To update a range of elements in the array, we don’t have to update every single element in the range. Instead, we can update the interval represented by a TreeNode and mark it as lazy to indicate that its children are not up-to-date. When we need to query the data of a TreeNode, we first check if it is lazy and update its children if necessary.

    def push_down(self, root:int, l:int, r:int) -> None:
        if self.lazy[root] != 0:
            self.sum[root] += (r-l+1) * self.lazy[root]
            self.min[root] += self.lazy[root]
            self.max[root] += self.lazy[root]
            if l != r:
                self.lazy[root*2] += self.lazy[root]
                self.lazy[root*2+1] += self.lazy[root]
            self.lazy[root] = 0
  • root: current root node of the subtree that represents the current interval

  • l and r: the endpoints of the current interval

  • Time Complexity: \(O(1)\)

  • Entry: self.push_down(root=1,l=0,r=n-1)

Update Range

To update a range of elements in the array, we can use the lazy propagation technique. We only need to update the current node and mark it as lazy, without updating its children immediately.

    def update_range(self, root:int, l:int, r:int, L:int, R:int, val:int) -> None:
        if l > R or r < L:
            return
        if l >= L and r <= R:
            self.lazy[root] += val
            self.push_down(root, l, r)
            return
        mid = (l + r) // 2
        self.update_range(root*2, l, mid, L, R, val)
        self.update_range(root*2+1, mid+1, r, L, R, val)
        self.sum[root] = self.sum[root*2] + self.sum[root*2+1]
        self.min[root] = min(self.min[root*2], self.min[root*2+1])
        self.max[root] = max(self.max[root*2], self.max[root*2+1])

Read More

See [1]

Comparison with Binary Indexed Tree (Fenwick Tree)
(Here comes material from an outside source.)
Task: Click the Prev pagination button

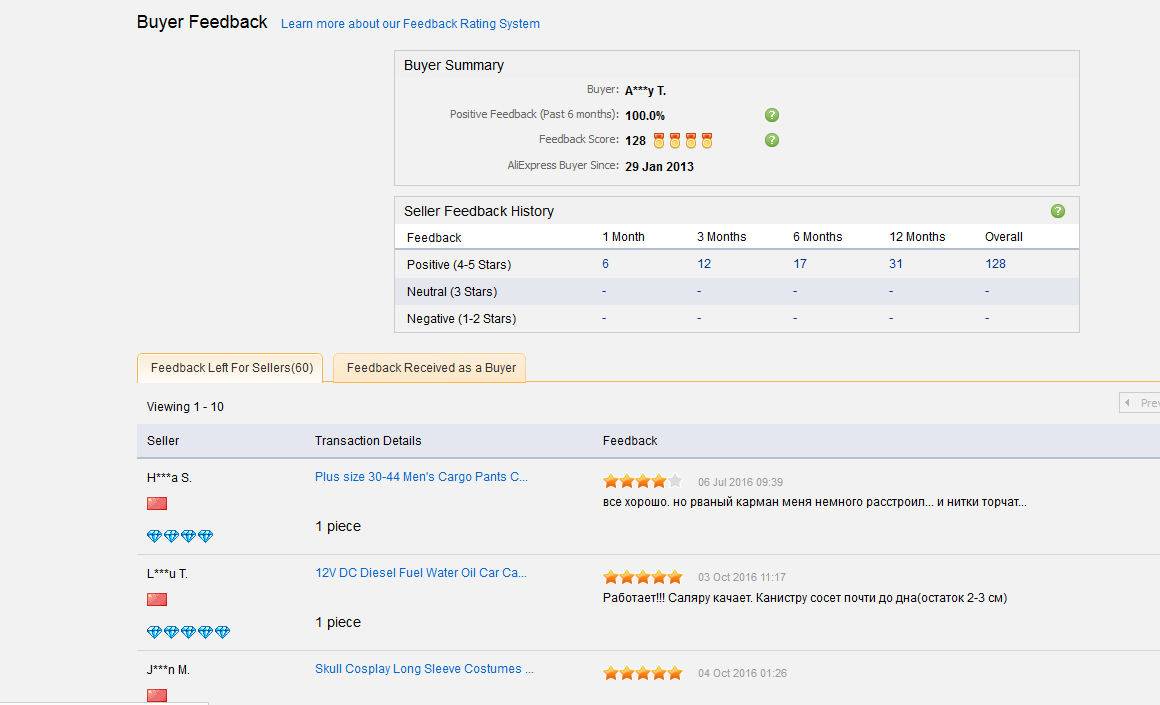Action: tap(1140, 403)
BIT is a data structure that can also be used to maintain the prefix sum of an array. It is more space-efficient than a segment tree, as it only requires n space to store the prefix sums. However, it can only support point updates and prefix sum queries, while a segment tree can support range updates and range queries. Therefore, if you need to perform range updates or range queries, a segment tree is more suitable.

Alternative Templates

Some subtle modifications can be made to the template above to fit different scenarios.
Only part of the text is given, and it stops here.